Tuesday, April 14, 2015

Managing encrypted files

Imagine that we have a system which generates a certain amount of small .pdf or .xlsx reports and stores them on disk. The requirement is to encrypt those reports and store them as encrypted files. Original file must never hit the disk and all the encryption must be done in memory.

In general workflow will be the following: some external method generates the file as byte array. This byte array passed to the module, which generates random token for this file, stores the token in database, encrypts the file and writes it to disk. Decryption will consist of reading bytes from file on disk, retrieving token for this file from database and decrypting byte array based on this token:

file encryption workflow

This is how it looks in database:

encrypted files in database

And this is what we get on disk:

encrypted files on disk

If user has access both to database and the source code it will take nothing to decrypt the file. However, if user will only have database or file storage access he won't do much with file tokens.The main goal here is to hide information from people who has access to the file storage.

Basically, to achieve this we need tools to:
1. Encrypt / Decrypt byte array
2. Encrypt / Decrypt string (for file names)
3. Generate random string
4. Generate file token

For encrypting process let's use AesManaged (System.Security.Cryptography). This is a managed implementation of the Advanced Encryption Standard symmetric algorithm - a block cipher algorithm with 128 bit block size.

MSDN says that this particular implementation will throw CryptographicException in case if FIPS-mode is enabled in Windows. FIPS is US Federal Information Processing Standard which defines a bunch of approved cryptographic algorithms. However, Microsoft itself is not sure anymore whether FIPS-mode should or should not be enabled.

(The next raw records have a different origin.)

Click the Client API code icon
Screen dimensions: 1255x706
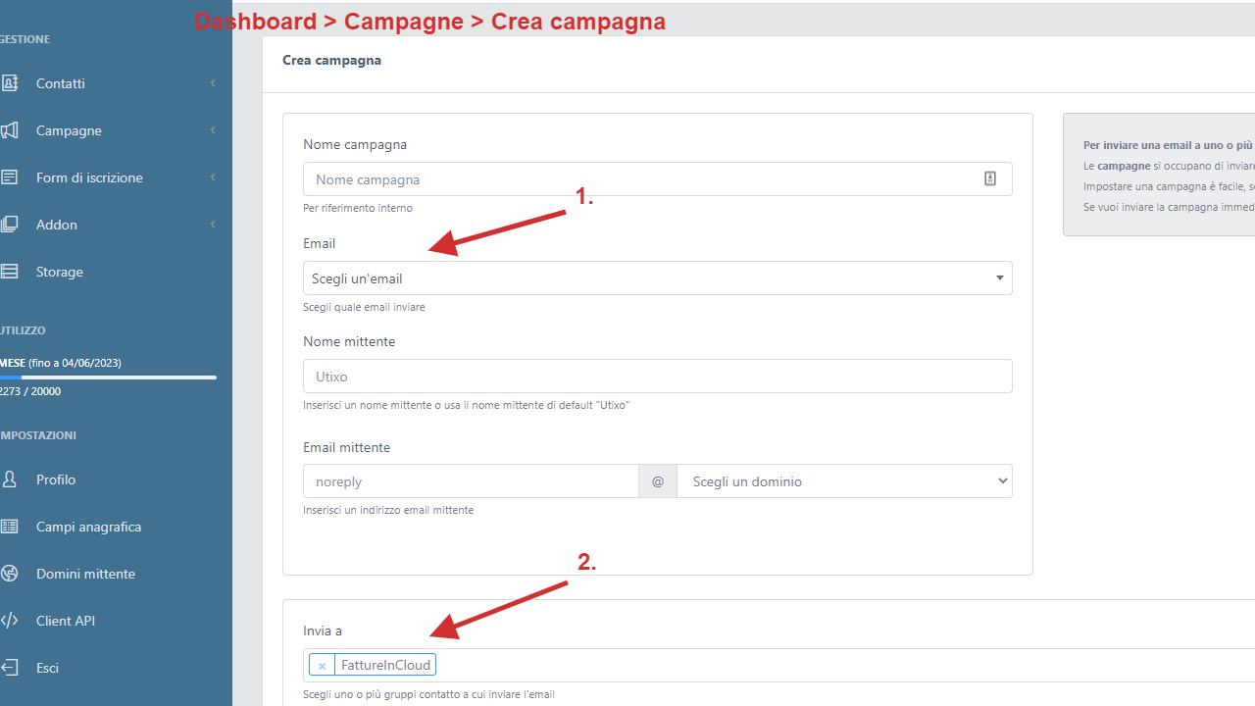pyautogui.click(x=9, y=621)
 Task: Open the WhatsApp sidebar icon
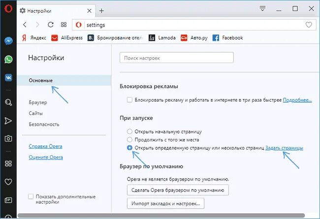(x=8, y=59)
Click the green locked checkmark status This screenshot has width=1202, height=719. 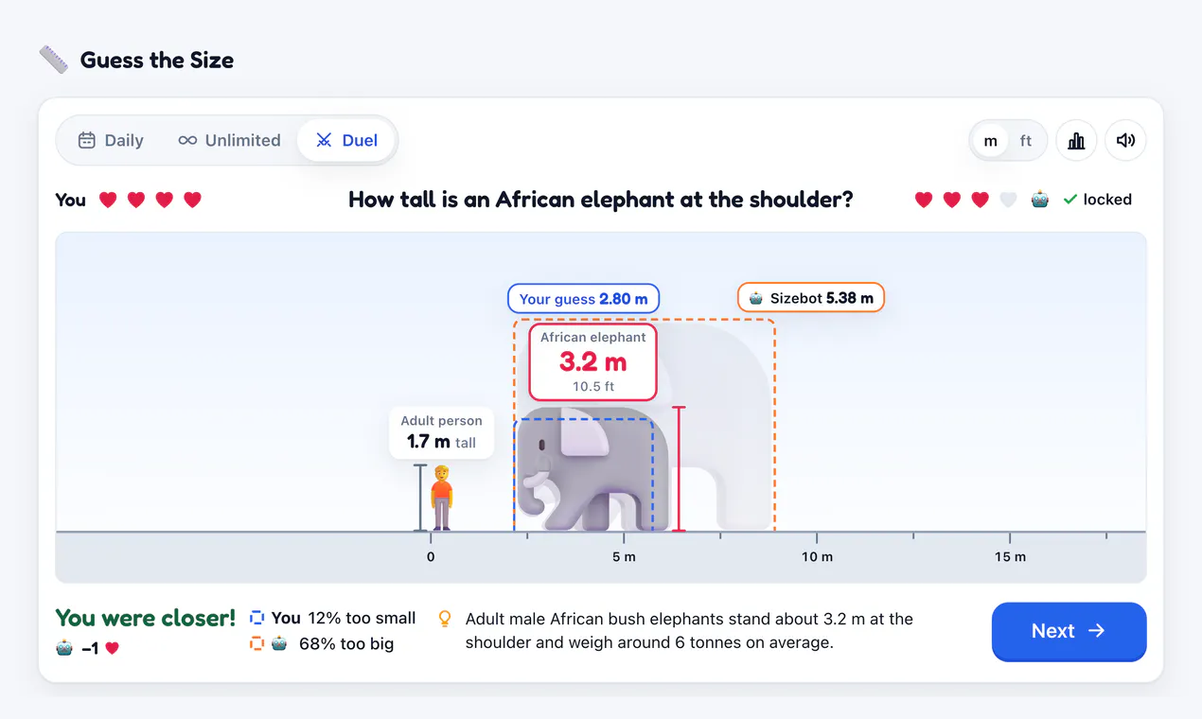click(1097, 200)
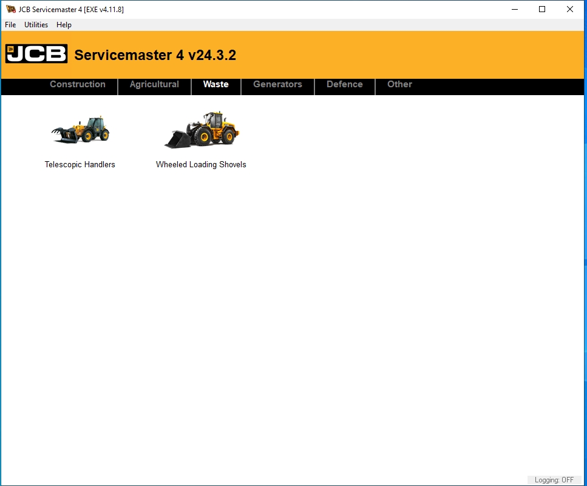587x486 pixels.
Task: Open Wheeled Loading Shovels via its text label
Action: coord(201,164)
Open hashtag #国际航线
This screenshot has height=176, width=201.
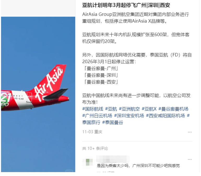coord(93,109)
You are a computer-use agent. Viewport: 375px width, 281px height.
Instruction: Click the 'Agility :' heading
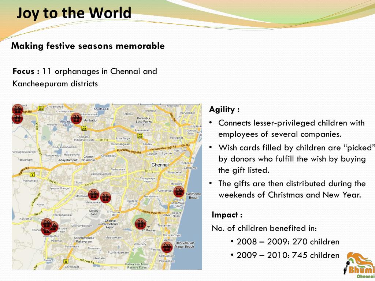224,109
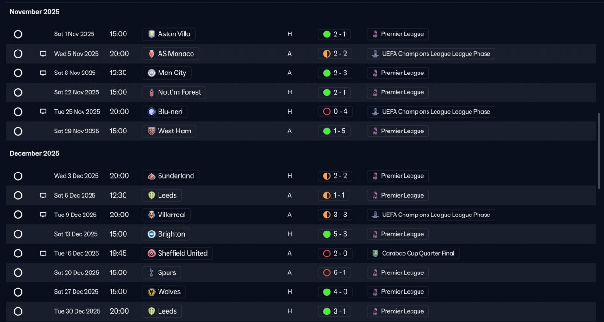Open the 6 - 1 result against Spurs
604x322 pixels.
pyautogui.click(x=335, y=273)
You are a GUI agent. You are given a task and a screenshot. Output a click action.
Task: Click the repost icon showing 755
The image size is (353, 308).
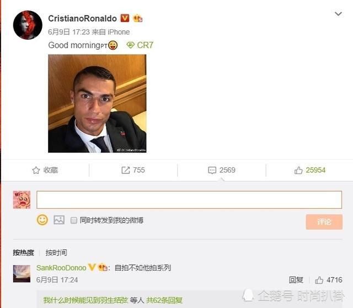126,170
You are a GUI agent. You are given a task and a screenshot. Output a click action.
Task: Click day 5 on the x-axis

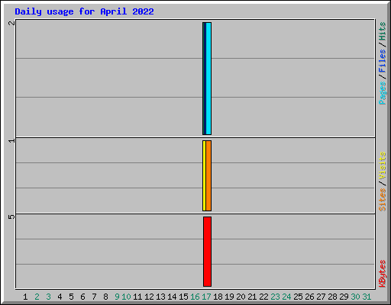(71, 297)
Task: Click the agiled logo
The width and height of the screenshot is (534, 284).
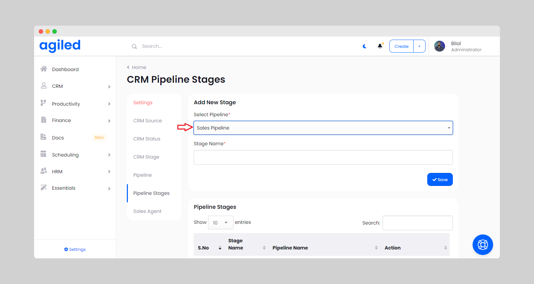Action: [x=60, y=46]
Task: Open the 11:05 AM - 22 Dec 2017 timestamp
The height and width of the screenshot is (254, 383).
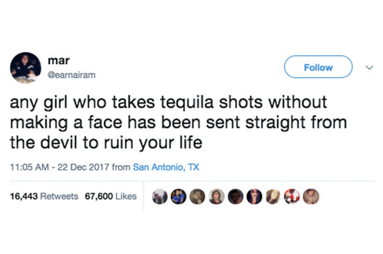Action: (60, 167)

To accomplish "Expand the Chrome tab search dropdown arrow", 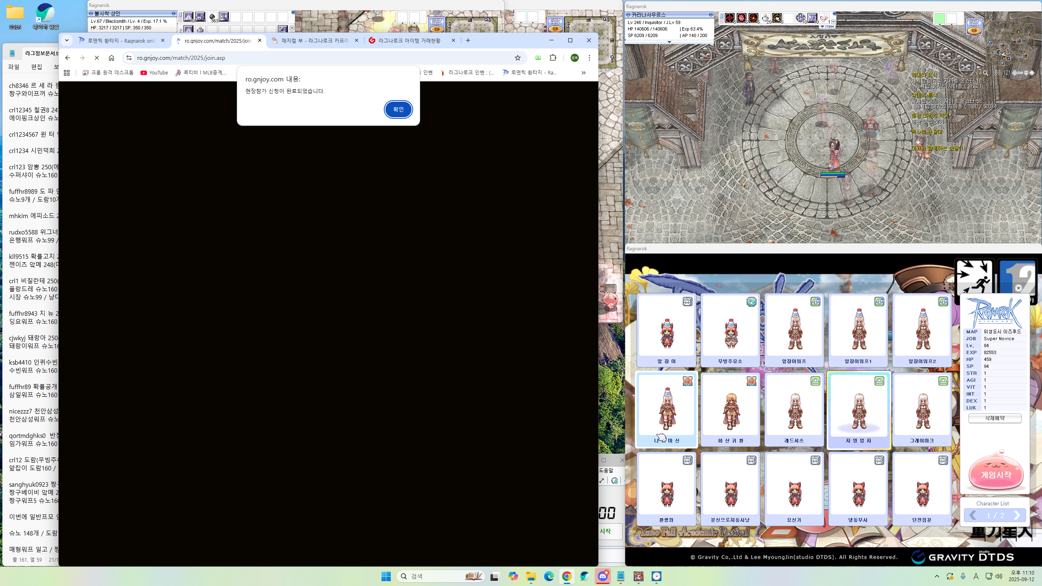I will coord(67,40).
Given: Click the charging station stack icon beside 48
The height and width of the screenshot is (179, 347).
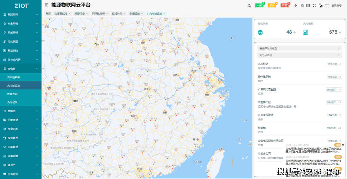Looking at the screenshot, I should (x=260, y=32).
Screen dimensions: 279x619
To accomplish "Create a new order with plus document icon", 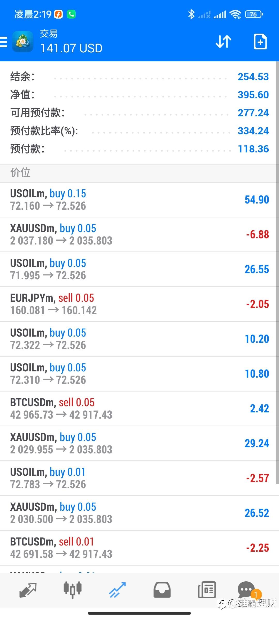I will pyautogui.click(x=260, y=41).
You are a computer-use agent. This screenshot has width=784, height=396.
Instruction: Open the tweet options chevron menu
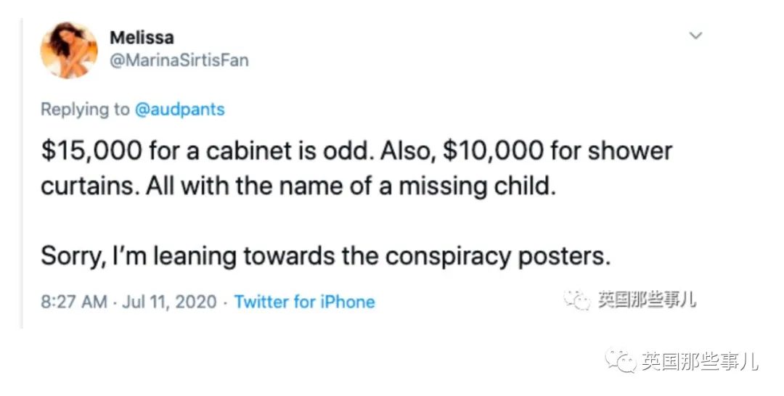pyautogui.click(x=695, y=36)
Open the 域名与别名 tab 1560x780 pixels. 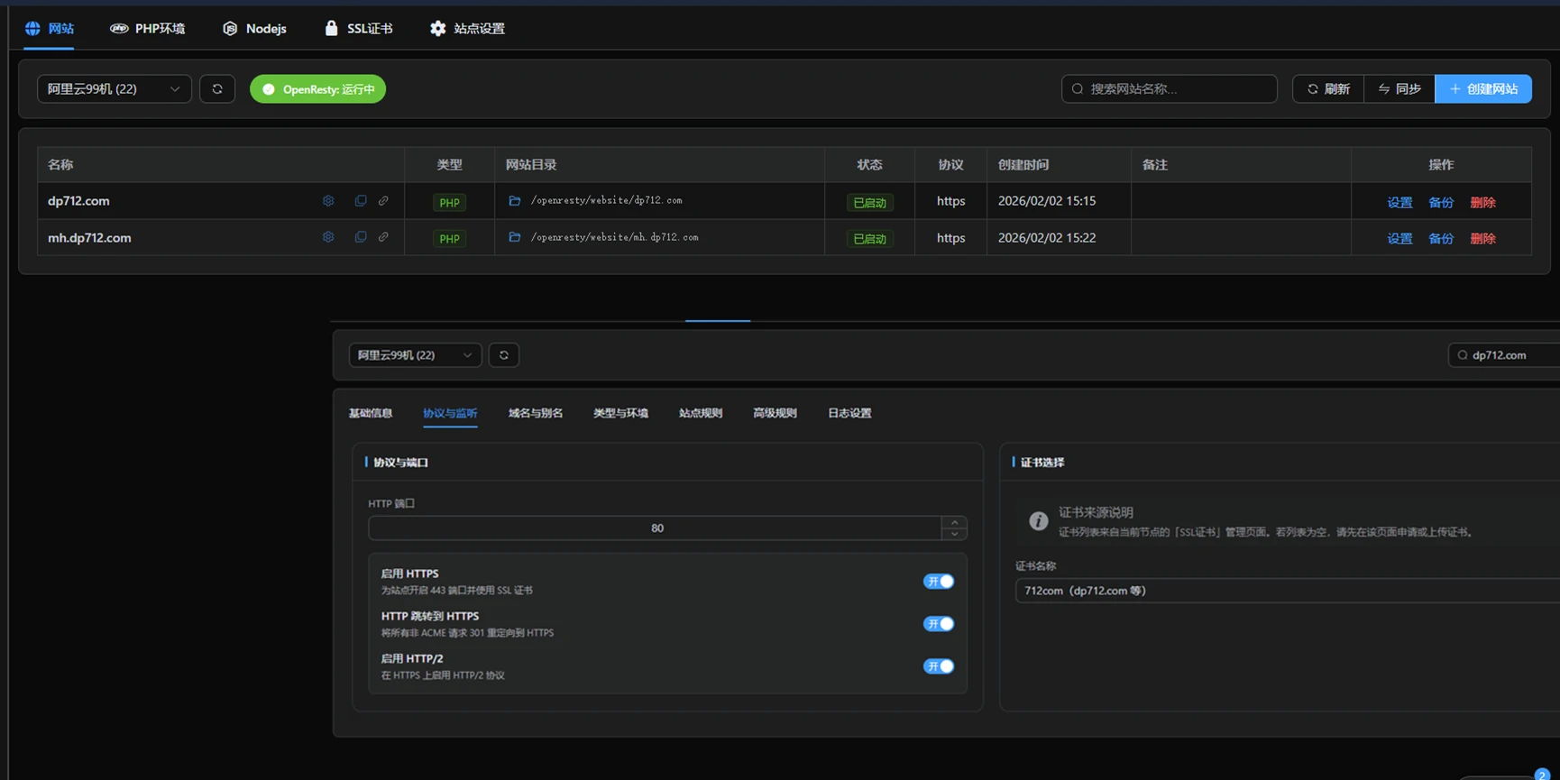coord(535,413)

First of all we need to implement some sort of a token which will be used by aes-encryptor:

 public enum AesKeySize
    {
        Key128 = 128,
        Key192 = 192,
        Key256 = 256
    }

    public enum OperationType
    {
        Encrypt,
        Decrypt
    }

public class AesToken
{
        // 32 byte salt for generating key and vector bytes
        private readonly byte[] _salt = { 237, 244, 226, 149, 139, 150, 201, 43, 51, 33, 215, 13, 129, 2, 148, 136, 93, 216, 58, 152, 44, 143, 46, 182, 254, 97, 134, 60, 5, 255, 42, 12 };

        // number of iterations used to generate key/vector bytes
        private const int _iterations = 1000;

        // 128 bit is only legal block size for AES
        public int BlockSize = 128;

        public CipherMode CipherMode = CipherMode.CBC;

        public AesKeySize KeySize { get; private set; }
        public byte[] Key { get; private set; }
        public byte[] Vector { get; private set; }

        /// <summary>
        /// Generates token with Key and IV for AES encryption
        /// </summary>
        /// <param name="token">Unique token used to encrypt/decrypt data (i.e. if encrypting files: token should be randomly generated for each file)</param>
        /// <param name="keySize">AES encryption key length</param>
        public AesToken(string token, AesKeySize keySize = AesKeySize.Key256)
        {
            KeySize = keySize;
            var keyGenerator = new Rfc2898DeriveBytes(token, _salt, _iterations);
            Key = keyGenerator.GetBytes((int)keySize / 8);
            Vector = keyGenerator.GetBytes(BlockSize / 8);
        }
}

This token contains aes-encryption settings along with encryption mode, key, IV and a bit of logic to generate key/vector bytes based on unique string (password).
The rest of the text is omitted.